**WHAT TO WORK ON**
Can you rewrite the listing from the line containing "Task: Click the" through the end of the listing, with "Viewport" replaced by "Screen" and nothing else changed? Leave the pictures out of your answer.

## Begin DATA SHOWN

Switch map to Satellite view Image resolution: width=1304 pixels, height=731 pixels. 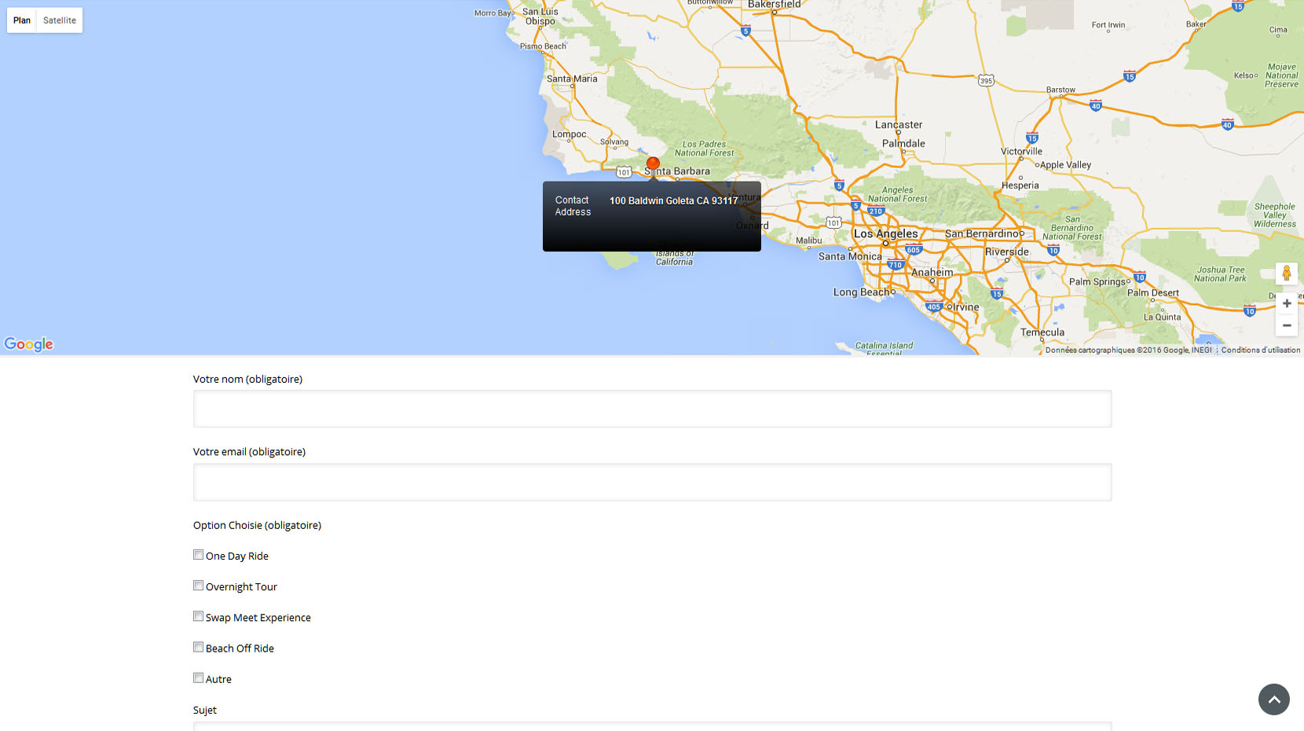click(x=60, y=20)
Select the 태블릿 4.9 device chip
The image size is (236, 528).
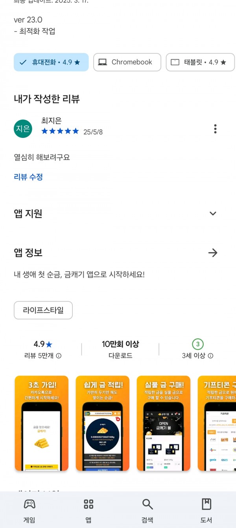click(x=200, y=62)
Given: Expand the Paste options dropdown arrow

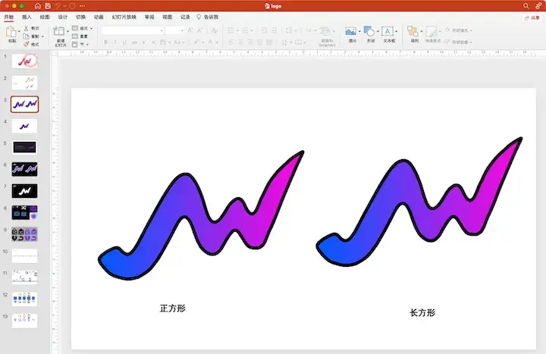Looking at the screenshot, I should click(x=19, y=32).
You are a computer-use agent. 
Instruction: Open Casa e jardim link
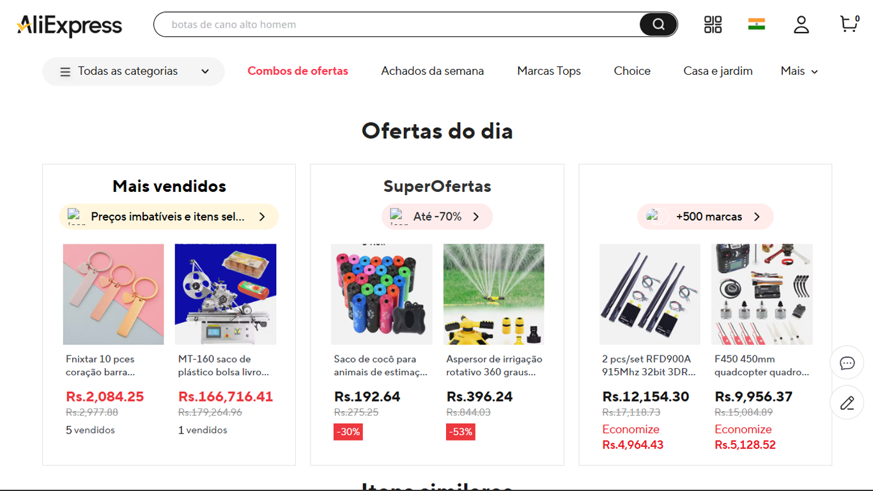pyautogui.click(x=718, y=71)
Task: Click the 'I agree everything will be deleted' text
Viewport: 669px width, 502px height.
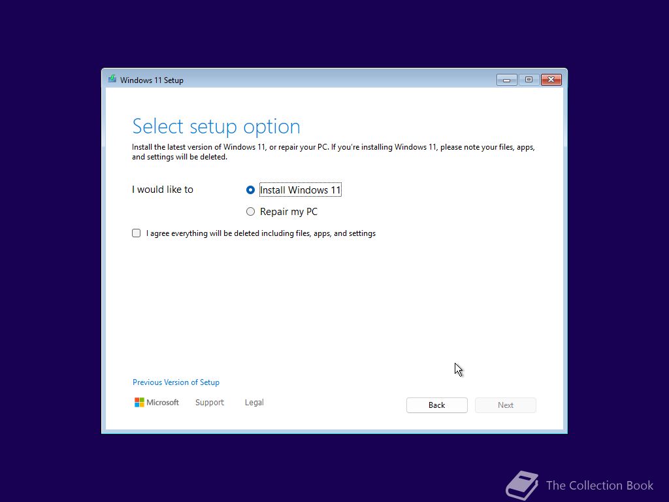Action: pos(261,233)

## End DATA SHOWN

**RESULT FOR THIS TASK**
Task: Click the 'I agree everything will be deleted' text
Screen: 669px width, 502px height.
Action: pos(261,233)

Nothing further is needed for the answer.